In reality, “inefficiency” is only one part of the problem here. The main problem is there are only six stations open. This isn’t a problem of government waste, it’s a problem of austerity. Government can do things, but we have to be willing to spend enough money to hire enough people to get the things done. Hire more people, wait times drop, people are happy. (This means that a good way to push a pro-privatization agenda is to starve existing agencies so that they are unable to function, then point to their dysfunction as evidence the public sector can’t do anything. Underfund the NHS and then point to longer wait times and rationing as evidence socialized medicine doesn’t work.)
A lot of simplistic arguments are made that government can’t work, with the supposed evidence being that particular government agencies in the U.S. don’t work well. So, for example, American public schools show that government shouldn’t run education. Of course, that doesn’t tell us anything about “government” because many of the countries with the finest education systems in the world—the ones that consistently beat ours—also have public schools. And if the DMV and the post office are evidence against government, then fire departments and libraries and park rangers should be counted as evidence for it. In fact, you can have government agencies that produce good experiences, and private sector companies that produce horrible ones. (I would almost rather have a full day at the Louisiana DMV than ever have another interaction with Cox Cable.) The difference is less a matter of public and private than “well-run, well-structured institutions versus poorly-run, poorly-structured institutions.”
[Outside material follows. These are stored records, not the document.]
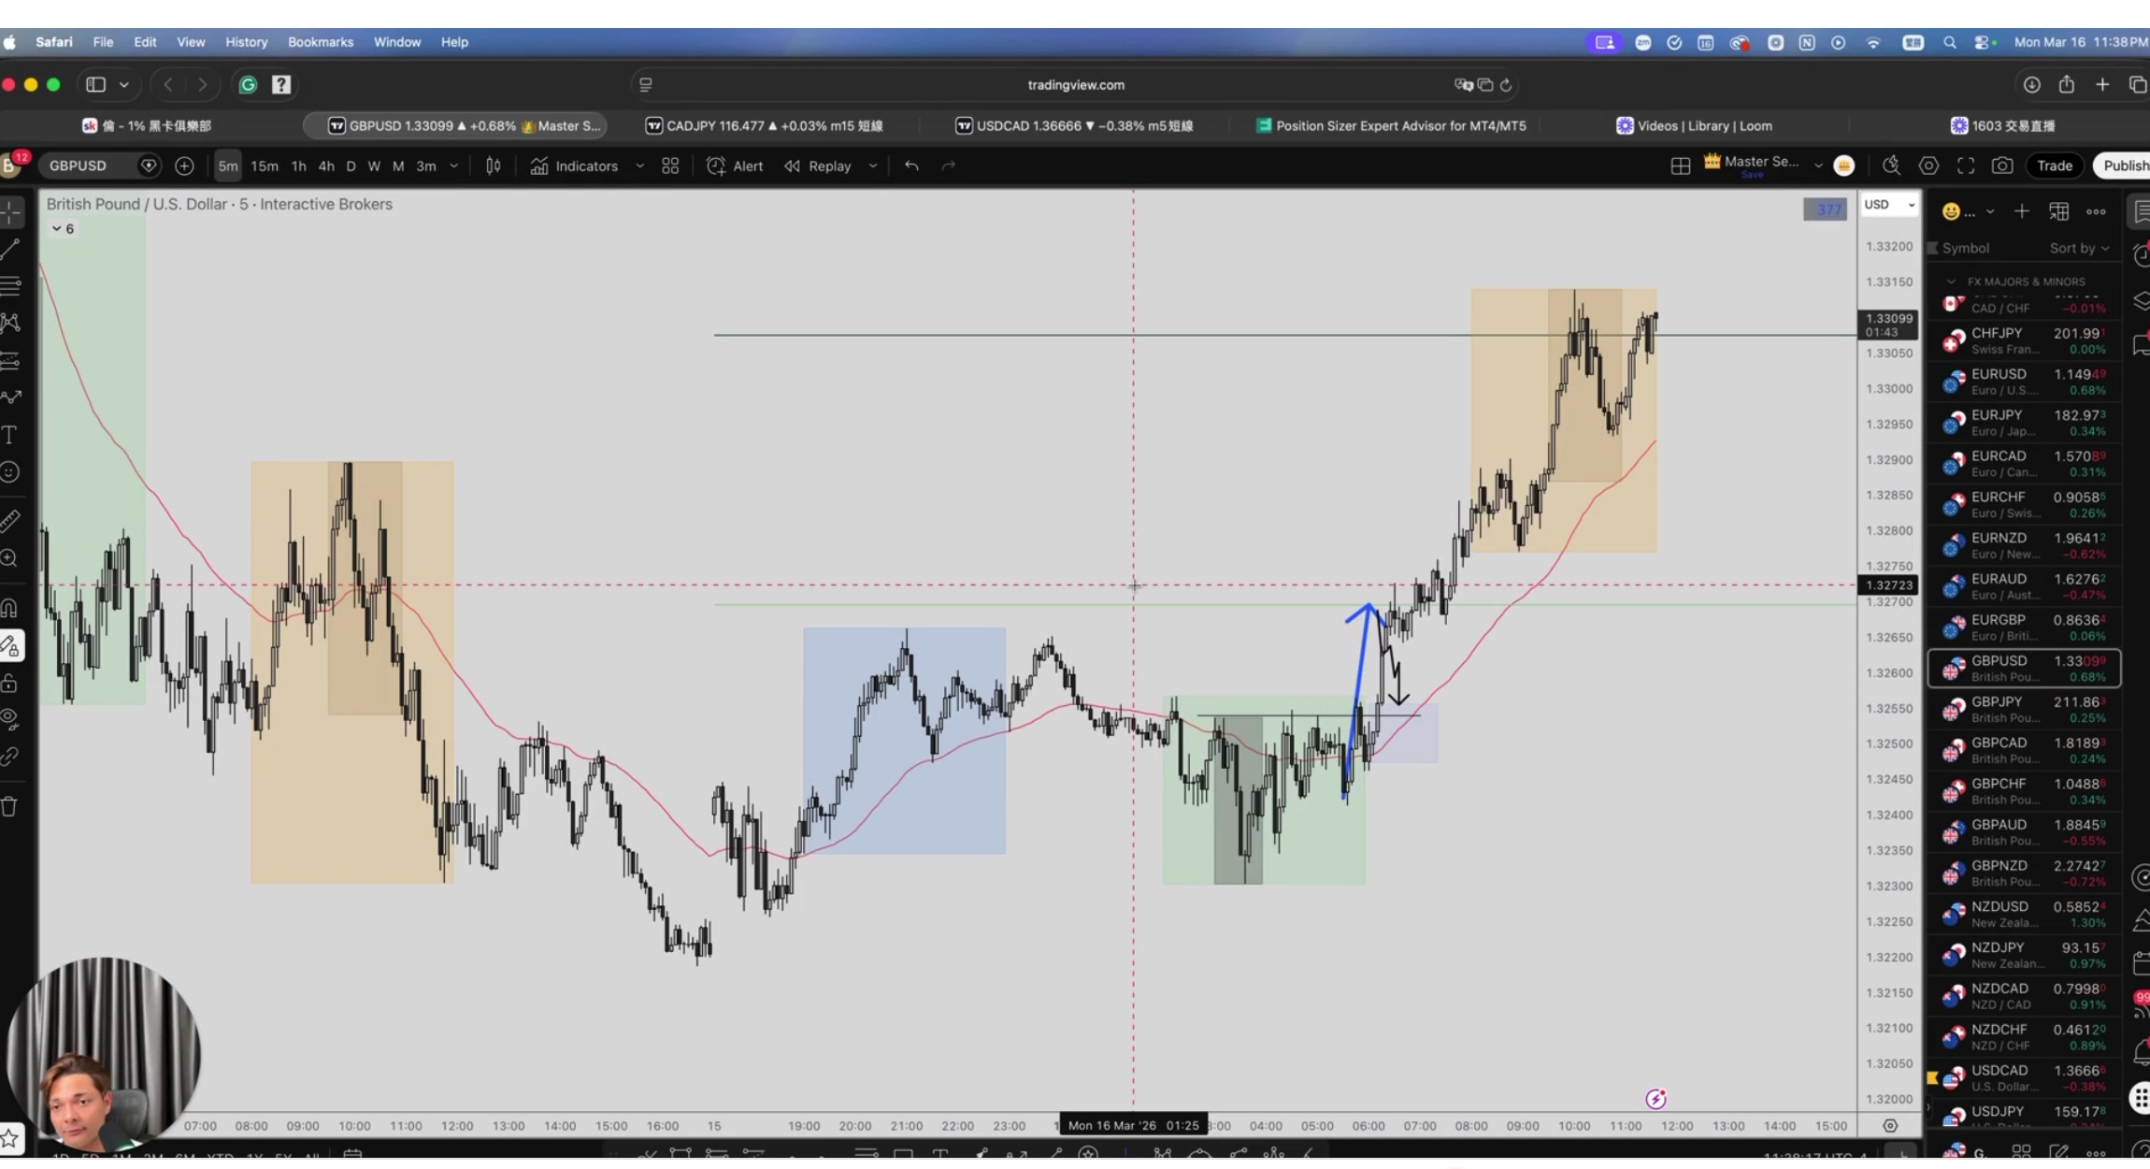Select the Text tool in the left toolbar
The image size is (2150, 1169).
10,435
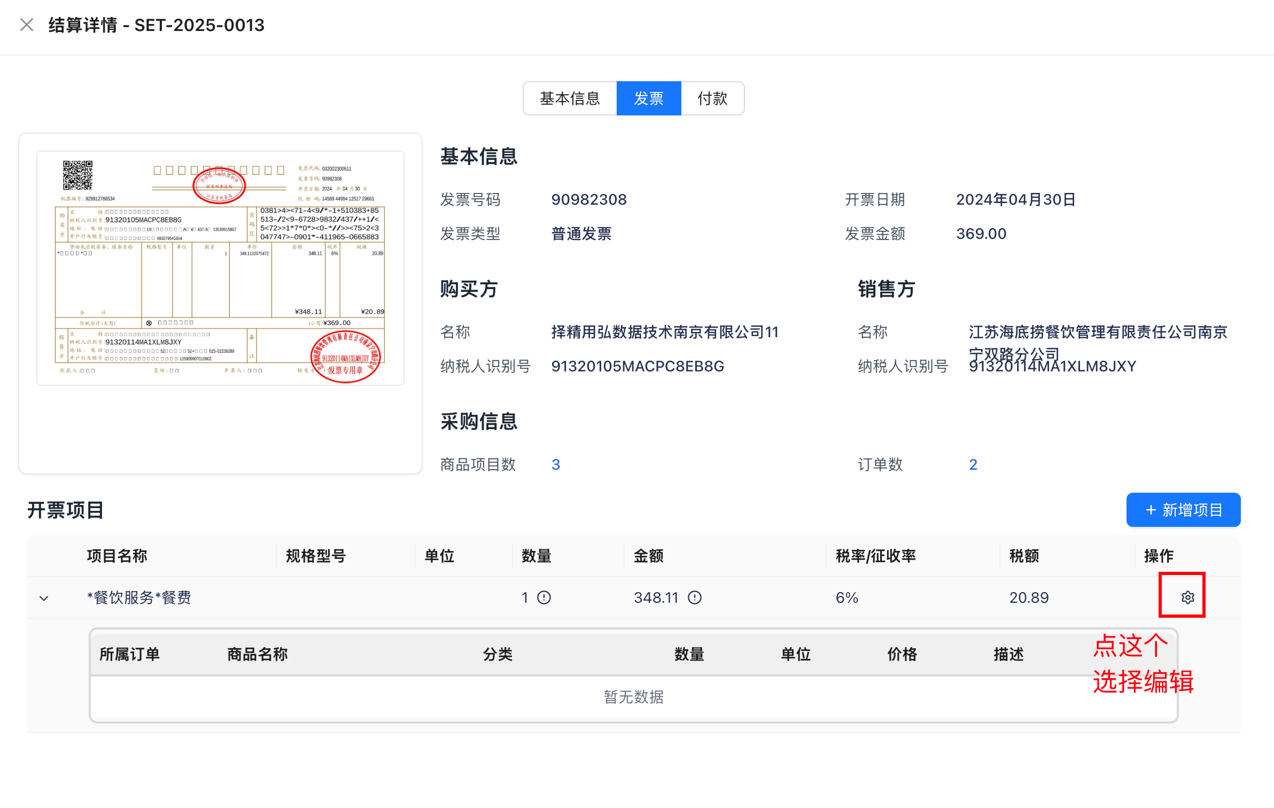The width and height of the screenshot is (1274, 808).
Task: Collapse the *餐饮服务*餐费 row chevron
Action: 44,598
I think a mistake that some on the left make is not thinking deeply enough about how agencies run, and how to make them run better. There needs to be a left critique of bureaucracy, that is sensitive to the way that regulations and paperwork can grow like a fungus and we need to make sure things operate in ways that don’t make everyday interactions with the state something people dread. It’s not just a matter of funding, though adequate funding is obviously a prerequisite. Public schools can still operate badly even when they have more resources. There actually have to be people in charge who know what they’re doing and are serious and committed about making the institution function. We on the left need to examine case studies of failures like healthcare.gov and understand the management missteps that were made and think about how to avoid them.
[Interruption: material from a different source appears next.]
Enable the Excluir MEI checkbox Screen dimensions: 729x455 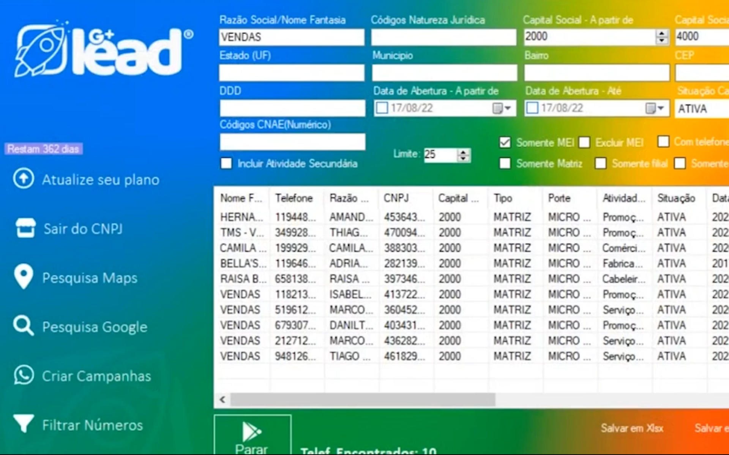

Of course, free market types will argue that the problem here is that the government does not have market incentives toward efficiency. But the private sector also has bad incentives: A for-profit charter school, for instance, has an incentive to trick parents into thinking their children are being educated while actually just funneling as much money to its shareholders as possible. I went to a fantastic public school (sadly now turned into a prison). I know there’s nothing inherent about a school being “public” that means it has to fail, because I’ve seen it succeed. This is why I find the charter school movement so dumb: Instead of pushing to outsource the running of public schools to private entities, we should be examining public schools that do work and adopting best practices. If offering parents “choice” is crucial, that can be done within a public system.
We certainly don’t want to start “running government like a business,” because businesses are authoritarian and sociopathic. But we do need to think about the micro-level factors that make an institution function or fail. These can be as simple as: Do you tell people the documents they need at the beginning, or after they’ve waited 3 hours? We must make sure government does not run like the Louisiana DMV if we are ever to build support for expanding the role of the public sector in people’s lives.